§ **What you have to do**: Without any images, write the data out exactly as it appears.

§ **The data**:
*** Block opens ***
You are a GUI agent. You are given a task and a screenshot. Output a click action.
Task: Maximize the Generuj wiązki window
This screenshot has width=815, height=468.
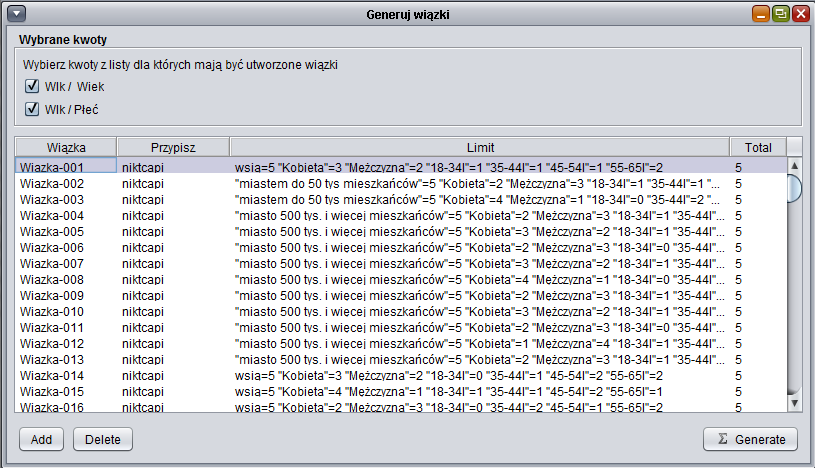pos(780,14)
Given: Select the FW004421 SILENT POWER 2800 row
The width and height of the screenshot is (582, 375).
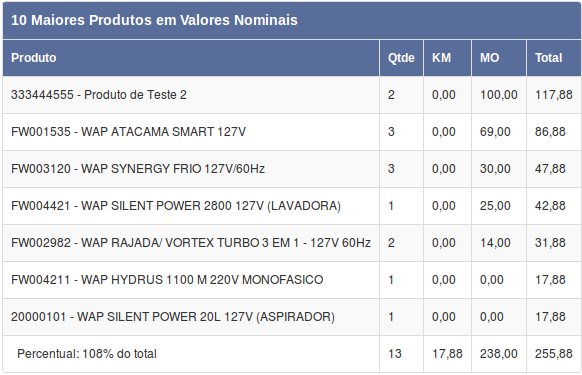Looking at the screenshot, I should tap(292, 206).
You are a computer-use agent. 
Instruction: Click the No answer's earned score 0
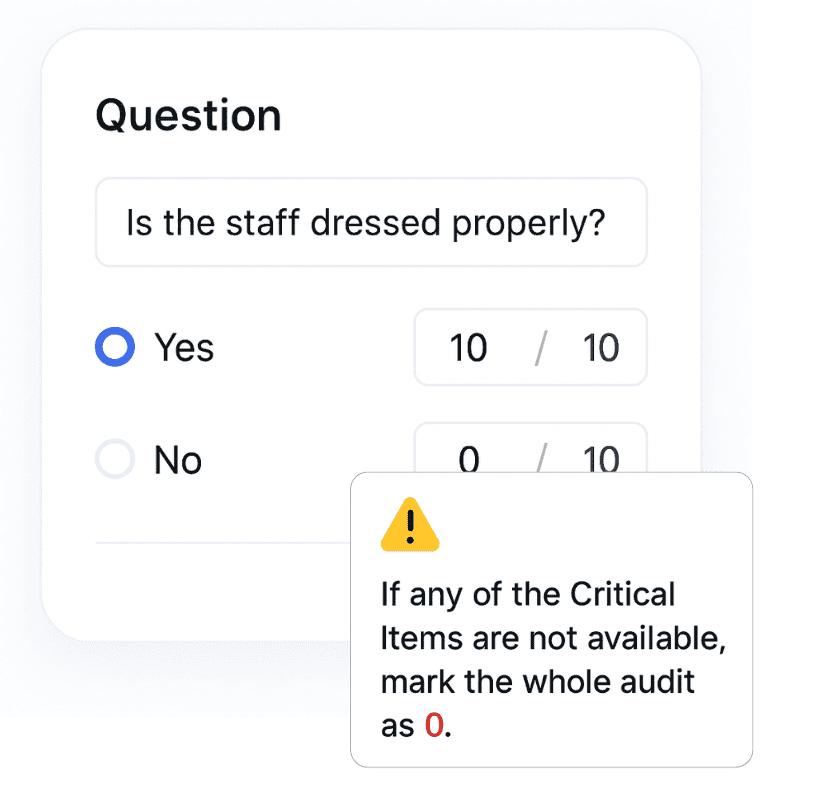tap(468, 460)
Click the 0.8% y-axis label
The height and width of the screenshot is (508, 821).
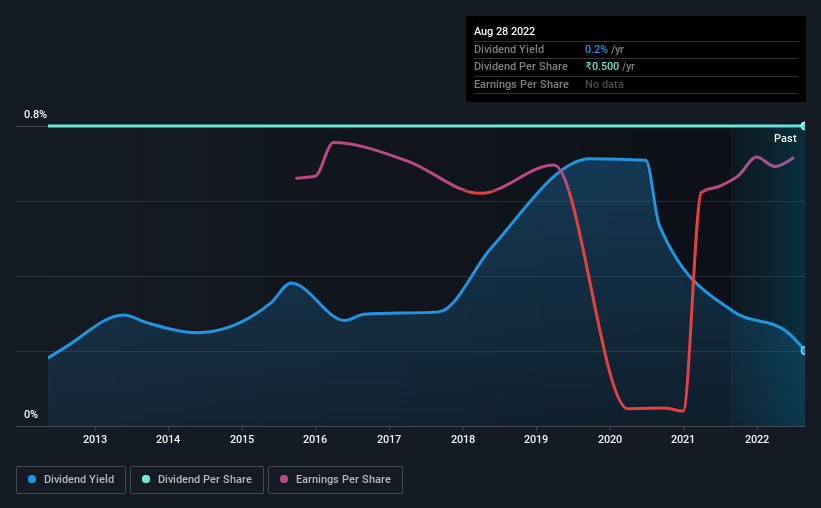click(35, 114)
*** Block closes ***
§ **Written solution**:
You are a GUI agent. You are given a task and a screenshot. Output a click action.
Task: Maximize the Generuj wiązki window
This screenshot has width=815, height=468.
pos(780,14)
Given: Select the FW004421 SILENT POWER 2800 row
The width and height of the screenshot is (582, 375).
Looking at the screenshot, I should tap(292, 206).
You are a computer-use agent. 
Instruction: Click the No answer's earned score 0
tap(468, 460)
Click the 0.8% y-axis label
The height and width of the screenshot is (508, 821).
click(35, 114)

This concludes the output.